Task goal
Only the lines from the one with "すべて表示 (616, 1860)" to the end of the data below should be given again, exactly, with both ends included and pictures omitted.

Pixel coordinate grounding data
= = =
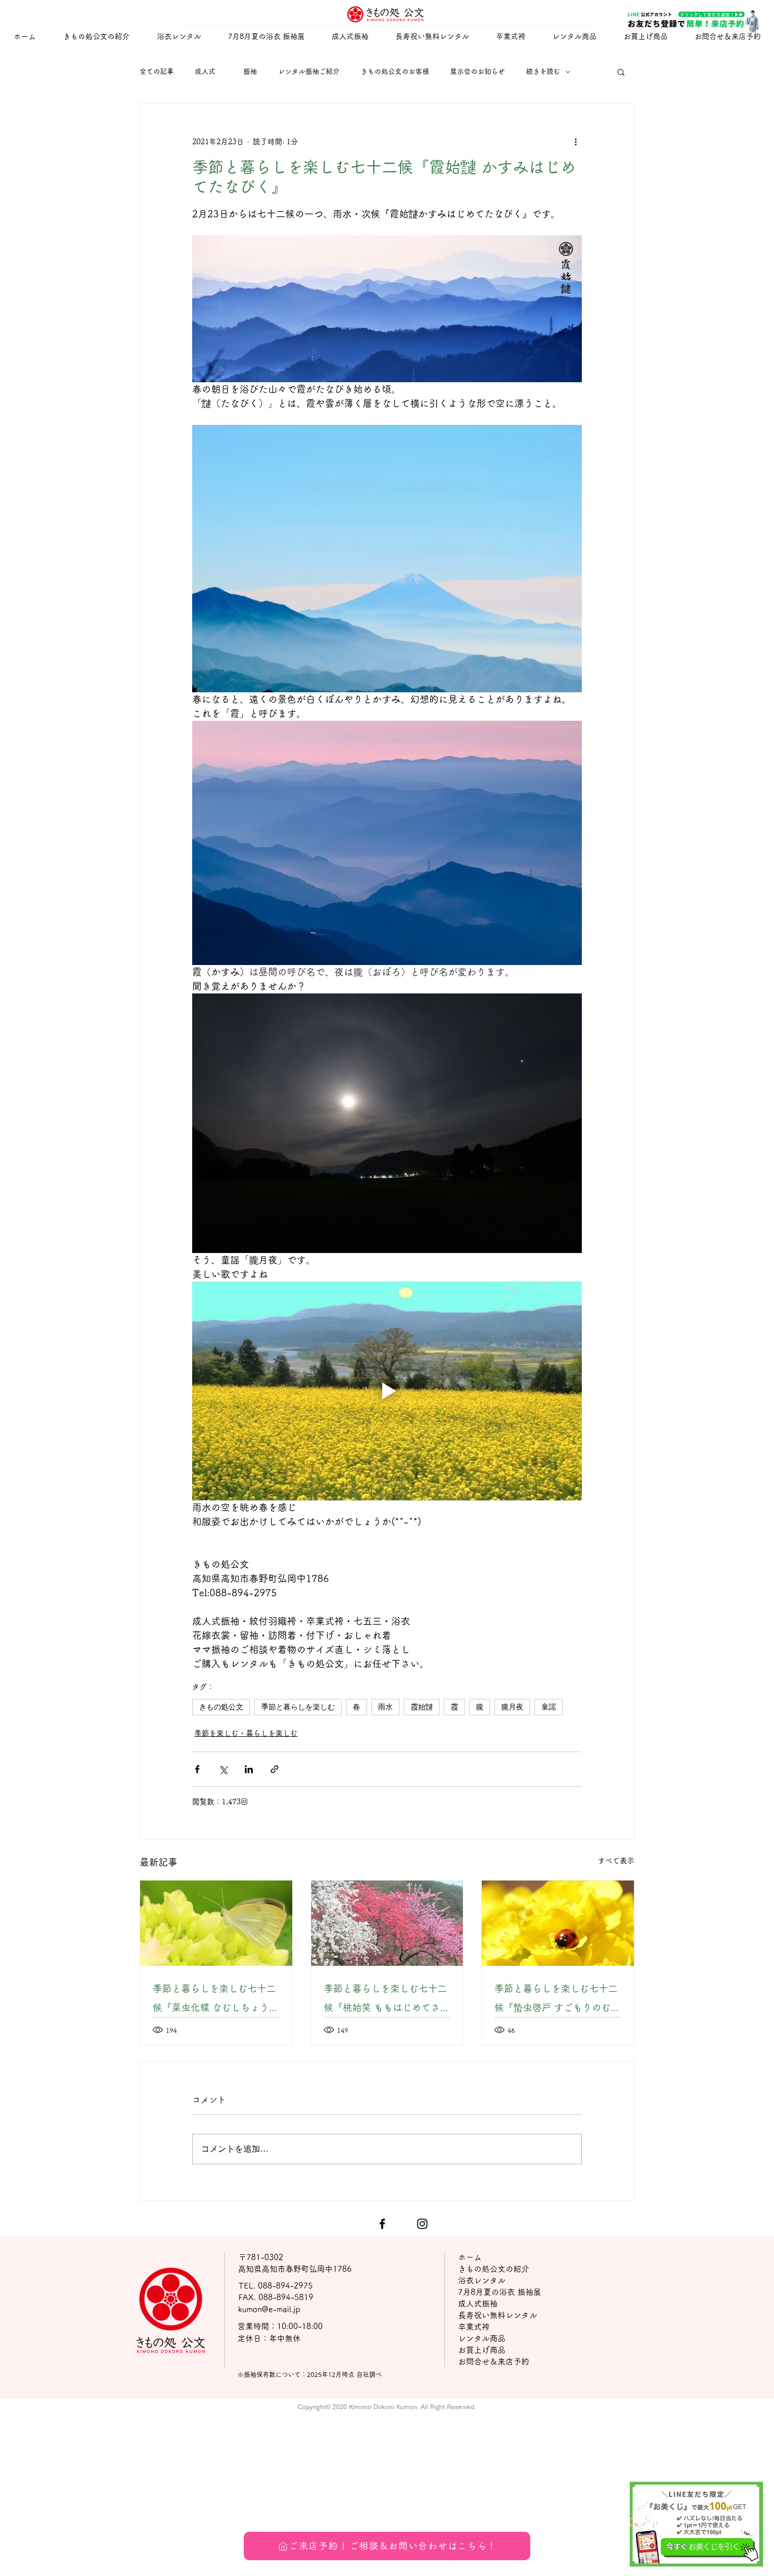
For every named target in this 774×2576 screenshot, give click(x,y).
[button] (350, 36)
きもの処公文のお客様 (395, 71)
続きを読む (543, 71)
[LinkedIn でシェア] (249, 1769)
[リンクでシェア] (275, 1769)
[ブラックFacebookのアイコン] (382, 2224)
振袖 (250, 71)
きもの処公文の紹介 (493, 2269)
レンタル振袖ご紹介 (309, 71)
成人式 (208, 71)
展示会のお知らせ (477, 71)
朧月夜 (512, 1707)
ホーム (470, 2257)
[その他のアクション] (575, 141)
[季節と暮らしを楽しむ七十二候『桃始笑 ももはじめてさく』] (387, 1923)
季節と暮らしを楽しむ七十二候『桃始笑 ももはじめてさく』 (385, 2000)
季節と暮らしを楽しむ (298, 1707)
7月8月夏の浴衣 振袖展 (499, 2292)
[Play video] (387, 1390)
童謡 (548, 1707)
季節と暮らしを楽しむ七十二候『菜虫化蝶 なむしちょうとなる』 (216, 2000)
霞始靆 (422, 1707)
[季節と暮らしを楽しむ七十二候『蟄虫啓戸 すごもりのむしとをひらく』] (558, 1923)
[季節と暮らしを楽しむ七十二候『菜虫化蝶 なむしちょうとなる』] (216, 1923)
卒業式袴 (474, 2327)
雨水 (385, 1707)
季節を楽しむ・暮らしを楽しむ (245, 1733)
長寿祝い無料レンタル (497, 2315)
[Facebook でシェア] (197, 1769)
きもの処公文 (221, 1707)
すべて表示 (616, 1860)
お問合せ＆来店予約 (493, 2361)
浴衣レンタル (481, 2280)
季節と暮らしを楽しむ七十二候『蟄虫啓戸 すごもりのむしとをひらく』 (557, 2000)
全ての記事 (157, 71)
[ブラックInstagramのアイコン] (422, 2224)
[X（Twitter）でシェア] (223, 1769)
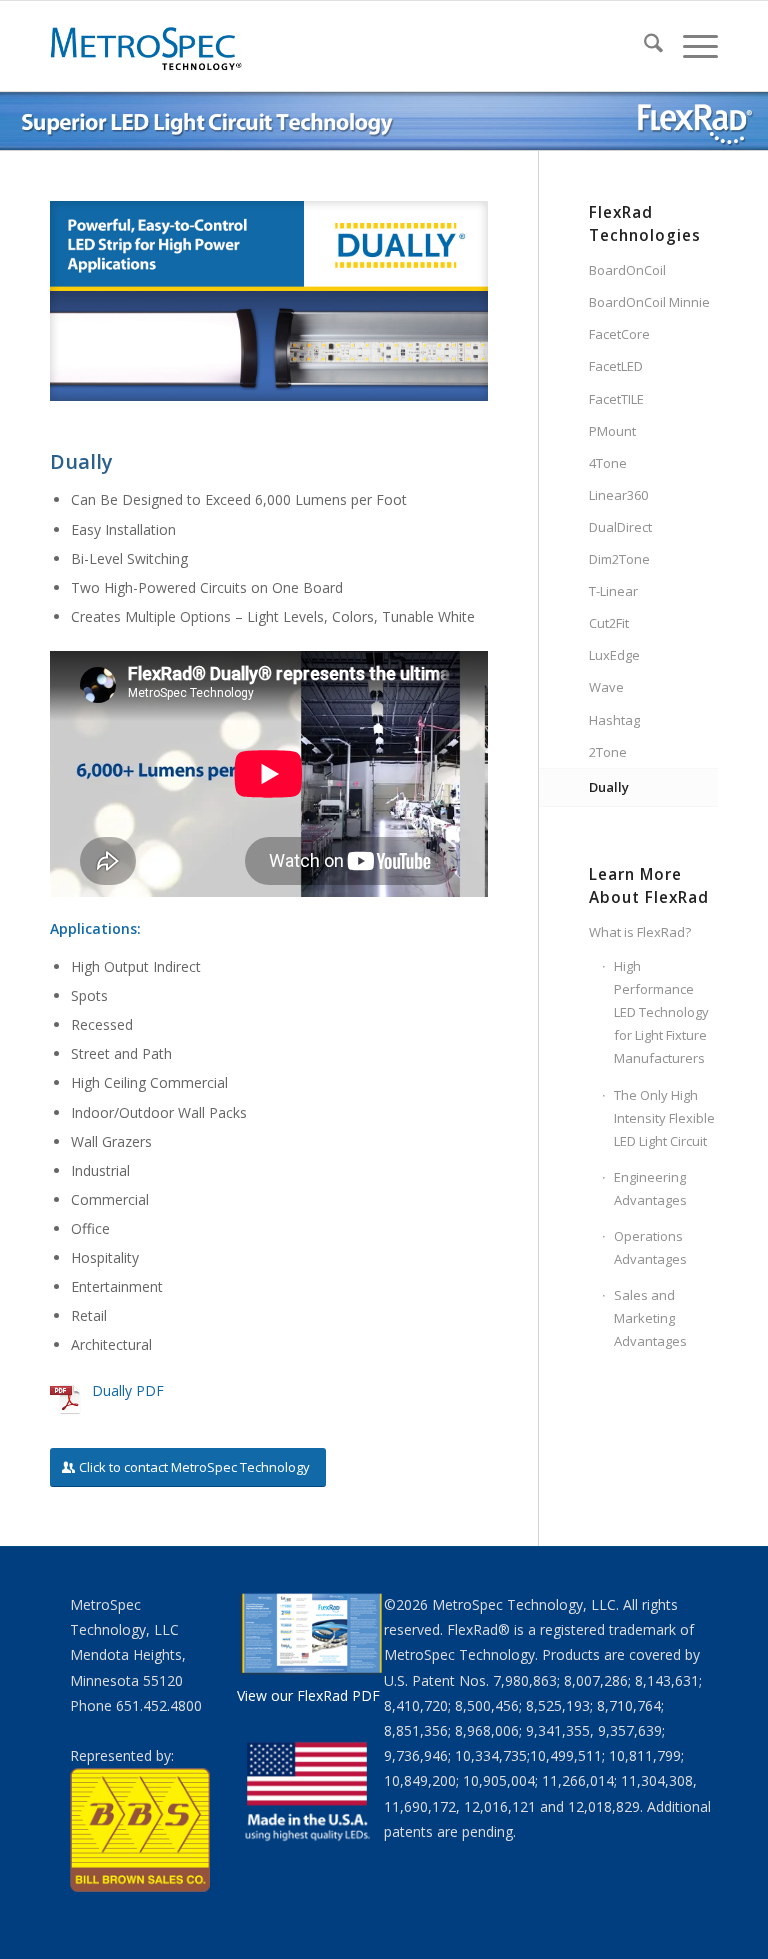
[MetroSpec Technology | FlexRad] (148, 46)
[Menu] (690, 46)
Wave (606, 687)
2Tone (608, 752)
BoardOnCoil (627, 270)
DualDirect (620, 527)
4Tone (608, 463)
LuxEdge (614, 655)
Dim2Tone (619, 559)
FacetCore (619, 334)
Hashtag (614, 720)
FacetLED (616, 366)
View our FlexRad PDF (308, 1695)
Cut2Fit (609, 623)
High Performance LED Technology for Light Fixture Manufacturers (661, 1012)
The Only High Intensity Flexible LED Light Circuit (664, 1118)
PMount (612, 431)
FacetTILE (616, 399)
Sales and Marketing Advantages (650, 1318)
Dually (609, 787)
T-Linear (613, 591)
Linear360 (618, 495)
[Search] (643, 46)
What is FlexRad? (640, 932)
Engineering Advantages (650, 1188)
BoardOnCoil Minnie (649, 302)
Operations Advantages (650, 1247)
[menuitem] (643, 46)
= = =
Response to the task
すべて表示 (616, 1860)
お問合せ＆来店予約 (493, 2361)
浴衣レンタル (481, 2280)
季節と暮らしを楽しむ七十二候『蟄虫啓戸 すごもりのむしとをひらく』 (557, 2000)
全ての記事 (157, 71)
[ブラックInstagramのアイコン] (422, 2224)
[X（Twitter）でシェア] (223, 1769)
[MetroSpec Technology | FlexRad] (148, 46)
[Menu] (690, 46)
Wave (606, 687)
2Tone (608, 752)
BoardOnCoil (627, 270)
DualDirect (620, 527)
4Tone (608, 463)
LuxEdge (614, 655)
Dim2Tone (619, 559)
FacetCore (619, 334)
Hashtag (614, 720)
FacetLED (616, 366)
View our FlexRad PDF (308, 1695)
Cut2Fit (609, 623)
High Performance LED Technology for Light Fixture Manufacturers (661, 1012)
The Only High Intensity Flexible LED Light Circuit (664, 1118)
PMount (612, 431)
FacetTILE (616, 399)
Sales and Marketing Advantages (650, 1318)
Dually (609, 787)
T-Linear (613, 591)
Linear360 (618, 495)
[Search] (643, 46)
What is FlexRad? (640, 932)
Engineering Advantages (650, 1188)
BoardOnCoil Minnie (649, 302)
Operations Advantages (650, 1247)
[menuitem] (643, 46)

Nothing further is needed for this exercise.